In the old world of the last century, industries tended to make both internal and external sense. Content got created. Content got moved from creator to consumer in standard ways. There was the wholesaler, the distributor, the consumer and the habit-forming distribution supply chains. Content -- whether print, photo, movie, video, recordings, etc. -- moved to the consumer in standard ways. Print was printed, whether on newsprint or glossy paper, then delivered via mail, hand, car or newsstand to consumers. It was paid for by advertising, subscription or individual point of sale. Movies and videos were distributed via theaters, broadcasters, cablecasters and/or various ever-changing consumer packages and paid for individually, by advertising and by subscription.
Each part of the chain knew what it was doing.
Then as the century flipped, the ever-expanding bandwidth of cable television systems helped create and enable the consumer internet. One-time telephone companies paid attention and duplicated the bandwidth (well, Verizon did with FiOS and AT&T did it sloppily with U-Verse). Then social media companies hopped on the new easy to collect and monetize one-to-many and many-to-one data points, thus redirecting advertising models and building dominant "fringe" businesses while the infrastructure providers were legally barred from duplicating the data point usage. (Given how justifiably cranky the data suppliers are getting about this, look for the social media companies to begin sharing more data use.)
This is what the never-ending Net Neutrality battle is really about. The same issue dominates the Department of Justice's attempt to derail the vertical combination of AT&T and Time Warner. Following the example of Comcast's ownership of NBCUniversal, AT&T naturally wants to vertically integrate. In yet another case of changing industry definitions, what we're seeing is not just companies merging but whole industries merging.
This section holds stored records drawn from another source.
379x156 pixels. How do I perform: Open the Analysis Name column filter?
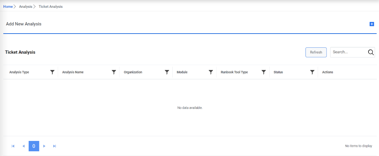pyautogui.click(x=114, y=72)
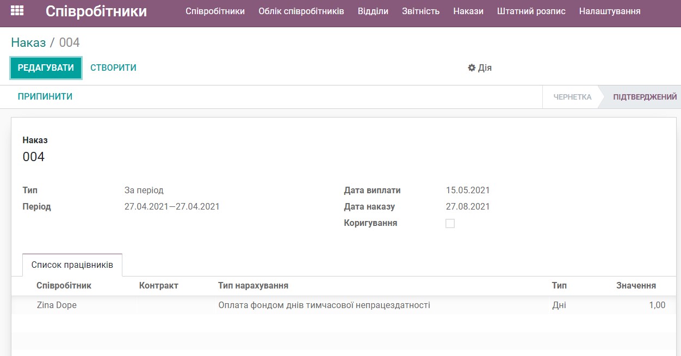Click the РЕДАГУВАТИ button
The width and height of the screenshot is (681, 356).
[x=46, y=67]
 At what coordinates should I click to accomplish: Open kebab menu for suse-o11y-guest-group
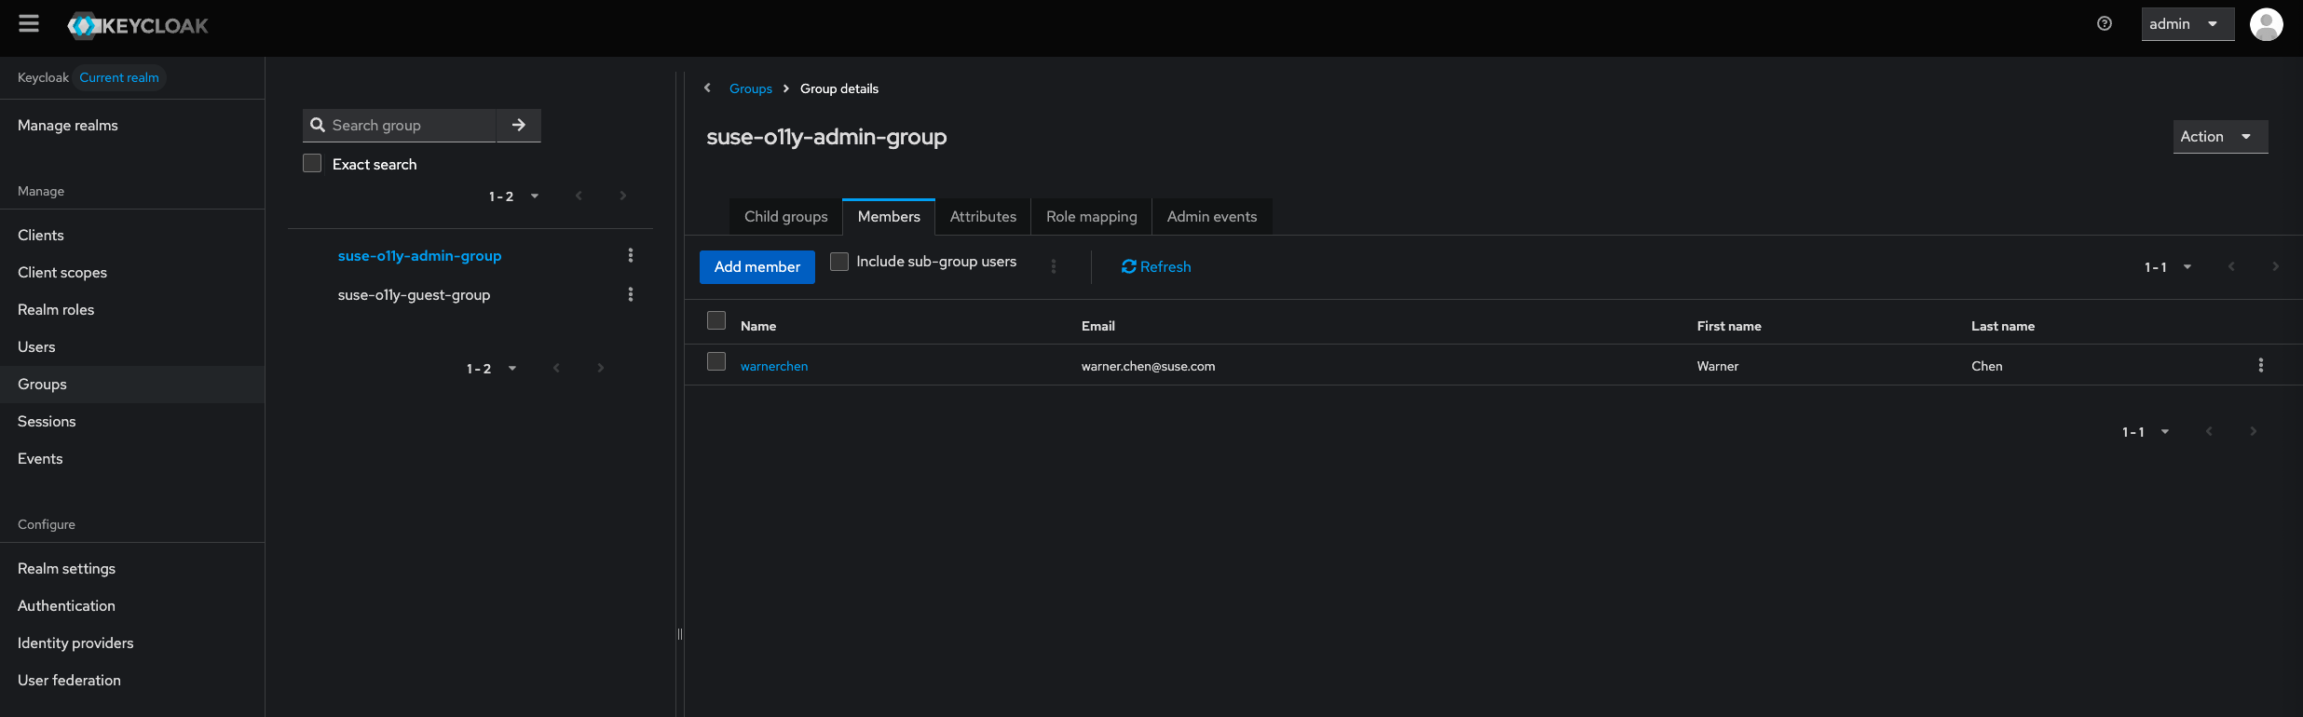coord(631,294)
And now, so-called 5G wireless will (maybe, details under development now) have the capacity to compete with the wired infrastructure. AT&T's aim is to have cellular, satellite and wired infrastructure along with some owned content. Meanwhile, Comcast is deploying cellular access, too. Verizon has added digital content with Oath. Stay tuned … more players are circling … unless the DoJ wins. Then it'll be back to the drawing boards.
About that infrastructure warning, all parts of this emerging new "industrial-enterprises-to-be-labeled-something-soon" need to be understood and thought of as one eco-system. That's from how content is created to how it is distributed and used … that is, as bandwidth grows and devices proliferate, creators have to think through intended and unintended usages. What screens might be used for what counts as much as why. Just remember that the "big" 60" square TV tube is a thing of the dark ages and that the 5" x 2.5" smartphone screen isn't the end of screen design.